▸ **What is required**:
Pictures are to be excluded. Please print only the lines from the one containing "The width and" through the end of the data, exactly as they appear.

Data entries:
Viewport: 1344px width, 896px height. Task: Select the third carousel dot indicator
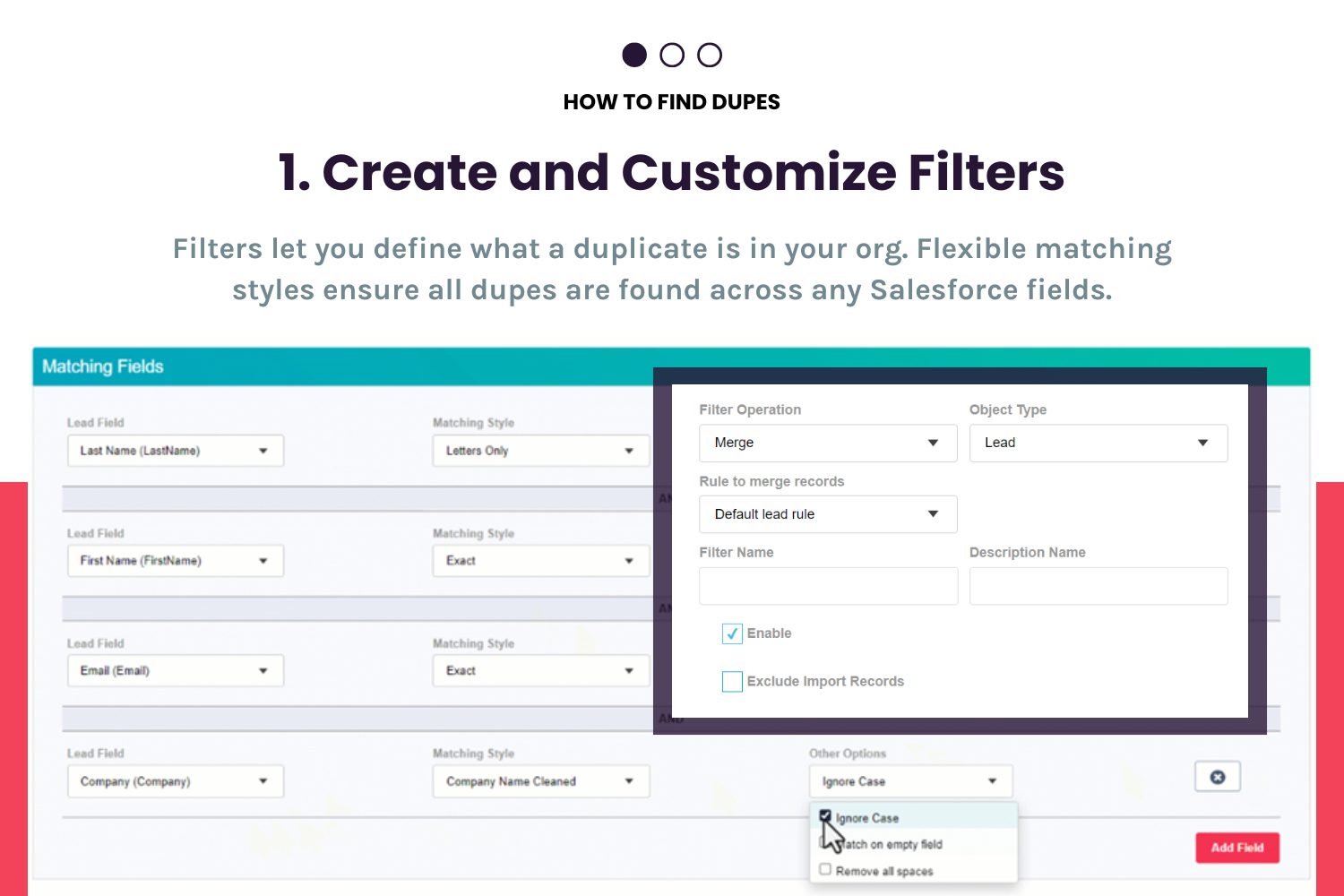709,55
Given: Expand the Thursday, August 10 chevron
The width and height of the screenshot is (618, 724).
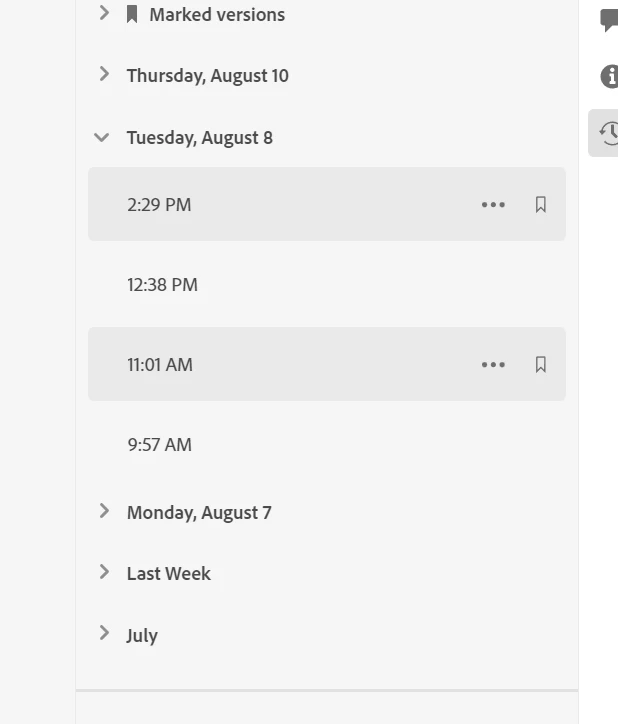Looking at the screenshot, I should (x=104, y=74).
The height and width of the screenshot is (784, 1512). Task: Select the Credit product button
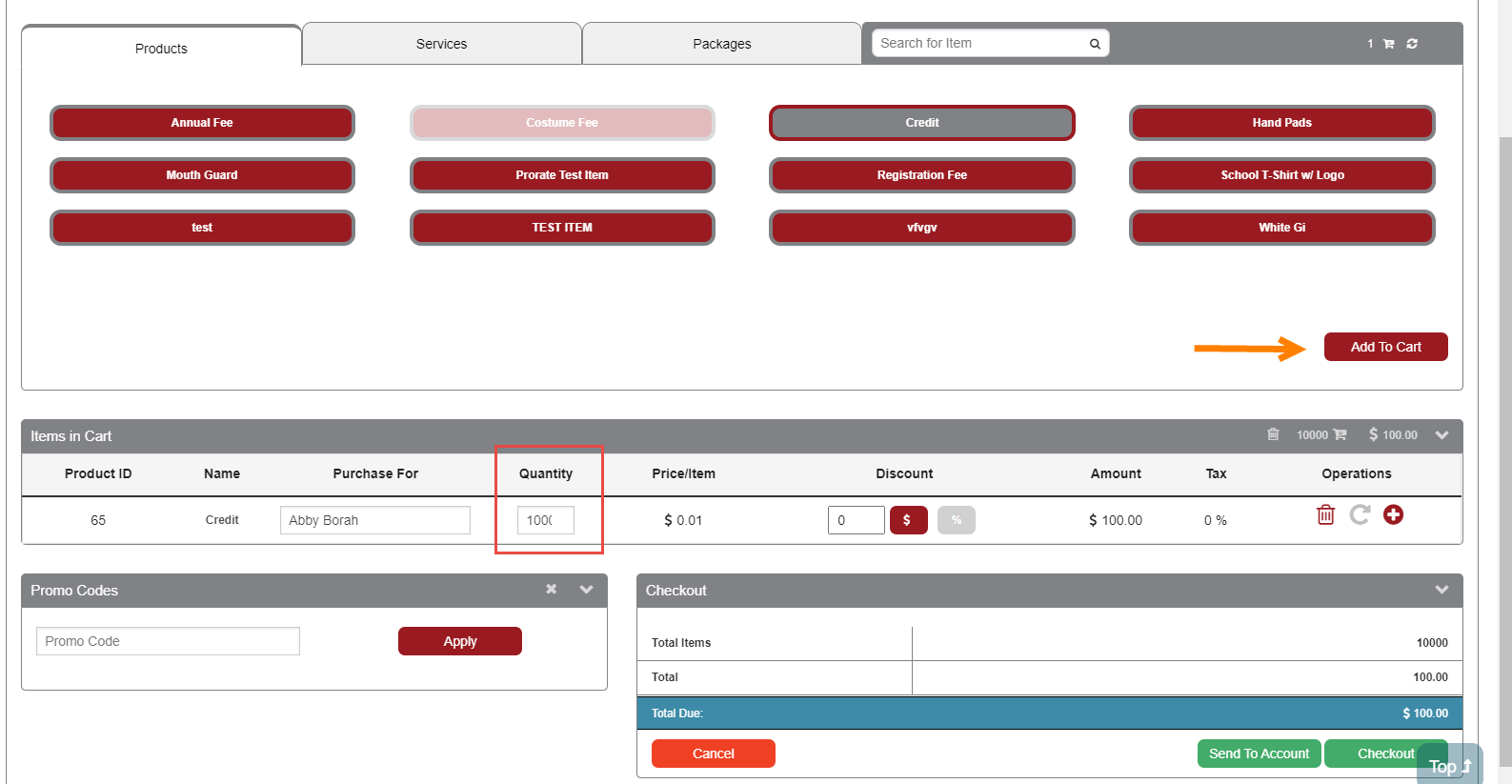[921, 123]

▸ **Task solution**:
The width and height of the screenshot is (618, 724).
Looking at the screenshot, I should (x=104, y=74).
The height and width of the screenshot is (784, 1512). Task: Select the Credit product button
[921, 123]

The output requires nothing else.